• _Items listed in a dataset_
....................
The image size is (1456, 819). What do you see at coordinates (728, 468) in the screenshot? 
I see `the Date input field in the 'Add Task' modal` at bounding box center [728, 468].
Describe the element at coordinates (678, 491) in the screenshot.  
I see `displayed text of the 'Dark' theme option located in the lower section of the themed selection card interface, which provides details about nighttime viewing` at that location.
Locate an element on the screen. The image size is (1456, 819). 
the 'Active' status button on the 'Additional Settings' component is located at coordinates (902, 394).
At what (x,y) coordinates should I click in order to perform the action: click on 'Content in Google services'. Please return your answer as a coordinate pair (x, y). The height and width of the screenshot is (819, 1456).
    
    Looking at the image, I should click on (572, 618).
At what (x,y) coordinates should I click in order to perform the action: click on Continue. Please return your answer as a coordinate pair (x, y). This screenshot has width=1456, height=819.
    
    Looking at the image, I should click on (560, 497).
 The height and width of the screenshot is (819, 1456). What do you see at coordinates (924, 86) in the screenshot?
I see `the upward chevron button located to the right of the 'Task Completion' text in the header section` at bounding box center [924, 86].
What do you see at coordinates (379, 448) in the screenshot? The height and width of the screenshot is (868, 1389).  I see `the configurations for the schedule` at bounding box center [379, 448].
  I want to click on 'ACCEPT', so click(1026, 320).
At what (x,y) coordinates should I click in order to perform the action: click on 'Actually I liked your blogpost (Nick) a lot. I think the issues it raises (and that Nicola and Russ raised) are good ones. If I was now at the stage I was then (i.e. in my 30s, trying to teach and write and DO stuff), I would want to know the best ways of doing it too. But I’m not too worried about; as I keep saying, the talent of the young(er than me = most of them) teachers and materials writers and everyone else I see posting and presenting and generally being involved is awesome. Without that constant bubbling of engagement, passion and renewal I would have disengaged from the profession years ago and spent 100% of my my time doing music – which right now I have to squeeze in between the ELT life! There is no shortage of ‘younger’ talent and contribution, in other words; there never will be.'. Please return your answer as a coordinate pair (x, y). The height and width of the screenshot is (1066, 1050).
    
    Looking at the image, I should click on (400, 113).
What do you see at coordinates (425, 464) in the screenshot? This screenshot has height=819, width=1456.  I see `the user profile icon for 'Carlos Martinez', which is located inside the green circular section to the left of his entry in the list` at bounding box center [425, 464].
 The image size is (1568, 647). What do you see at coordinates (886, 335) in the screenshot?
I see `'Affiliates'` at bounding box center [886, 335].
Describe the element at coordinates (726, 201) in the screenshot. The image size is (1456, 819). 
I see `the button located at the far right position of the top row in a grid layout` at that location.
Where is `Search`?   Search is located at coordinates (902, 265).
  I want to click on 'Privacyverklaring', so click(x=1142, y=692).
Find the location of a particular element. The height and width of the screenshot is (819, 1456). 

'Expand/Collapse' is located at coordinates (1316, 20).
....................
• _To do_
Render the listing above, from the line with "Describe the element at coordinates (726, 201)" through the end, as a numbered list with blank lines omitted.

• _The response_
1. Describe the element at coordinates (726, 201) in the screenshot. The image size is (1456, 819). 
2. I see `the button located at the far right position of the top row in a grid layout` at that location.
3. Where is `Search`?   Search is located at coordinates (902, 265).
4.   I want to click on 'Privacyverklaring', so click(x=1142, y=692).
5. Find the location of a particular element. The height and width of the screenshot is (819, 1456). 
6. 'Expand/Collapse' is located at coordinates (1316, 20).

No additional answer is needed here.